- From: Sandro Hawke <sandro@w3.org>
- Date: Sun, 09 Feb 2014 21:30:31 -0500
- To: RDF WG <public-rdf-wg@w3.org>
I've been working on what to put at the rdf: and rdfs: namespaces. This
is a long email, with three sections.
1. goals for the project
2. what my software will look for in RDF data
3. specific issues with the two RDF namespaces
Perhaps the most interesting/novel bit is about HTML and language tags.
Plus my idea for handling rdf:_100. :-)
This is progress on ACTION-98, my last remaining W3C action item (!).
=== PART 1: Goals ===
1. If someone puts the IRI of a term in the rdf: or rdfs: namespaces
into their browser, they'll get some nice documentation on that term.
The URL field will continue to show that term (it wont redirect).
2. That documentation will link to other terms. When it does so,
clicking will repeat the experience as above: the IRI of the term will
be in the URL field of the browser, and the user will see decent
documentation.
3. The documentation will be available in multiple languages. We don't
need this on day one, but we currently have the dcat schema in English,
Spanish, Arabic, Greek, French, and Japanese (thanks for Phil Archer's
pushing on that). I'm still learning how to do a multi-lingual webapp:
there's an early version at
http://www.w3.org/2013/vocabspec/examples/dcat.html -- in that version,
you use the gear in the upper-right to change the language. I'm in the
process of changing it to use the browser's language setting as a
starting point, then allow a simpler selection control.
4. The software will be available so other people can do this with their
namespace documents easily enough.
5. The documentation will be entirely driven by RDF triples that one
gets by dereferencing the namespace documents while asking for
Content-Type text/turtle. In the dcat example above, view source shows
the .html file is just a shell; the content is generated at browse-time
from the turtle at the dcat namespace.
6. In the real deployment, there will also be content-negotiated static
versions at the namespace URL so that search engines and non-javascript
browsers can see the content as well. Folks hosting namespace
documents, if they want this, will have to run a node.js program to
re-generate the static files whenever the turtle is changed.

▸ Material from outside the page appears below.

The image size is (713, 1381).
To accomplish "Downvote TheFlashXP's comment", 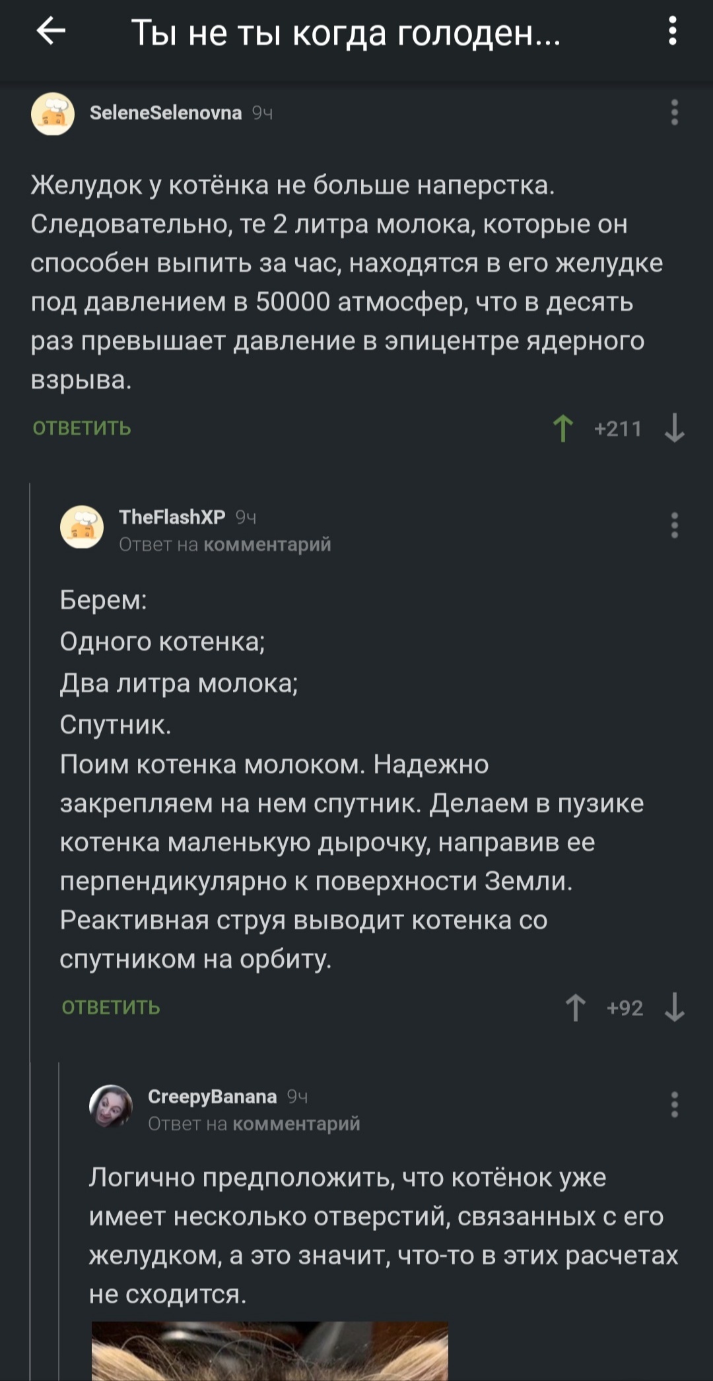I will tap(674, 1008).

7. Over time, I want to evolve the code to include social features like
crowdsourced translations, stars (aka "like", "+1", "endorsement",
"bookmarks"), and links to code and public data sources that use the
term. Obviously that will have to be done carefully to avoid detracting
from the official documentation. (This part is a research project.)
I think that's it.
=== PART 2: What my software will look for in RDF data ===
One challenge is that for expressing the documentation in RDF, I don't
know of any consensus around a vocabulary or how to use it. Here's my
best guess, but I'm making some of this up. Feel free to correct me
(but soon, please).
The basic predicates:
* rdfs:label - a name, usually one or two words; the English version
will usually be the same as the end part of the IRI.
* rdfs:comment - a descriptive phrase, usually 5-10 words, might be in
rdf:HTML, especially if it needs to other terms in the vocabulary
* dc:description - a longer, definitional description, usually 1-5
paragraphs (using rdf:HTML for formatting). For rdf and rdfs, I plan
to copy the HTML out of RDF Schema 1.1. For example, for rdf:type it'll
be the stuff at
https://dvcs.w3.org/hg/rdf/raw-file/default/rdf-schema/index.html#ch_type
* vann:usageNote - arbitrary length, more practical and less
definitional than dc:description. (I don't plan to use this for rdf:
and rdfs:, but it's used by dcat and others.)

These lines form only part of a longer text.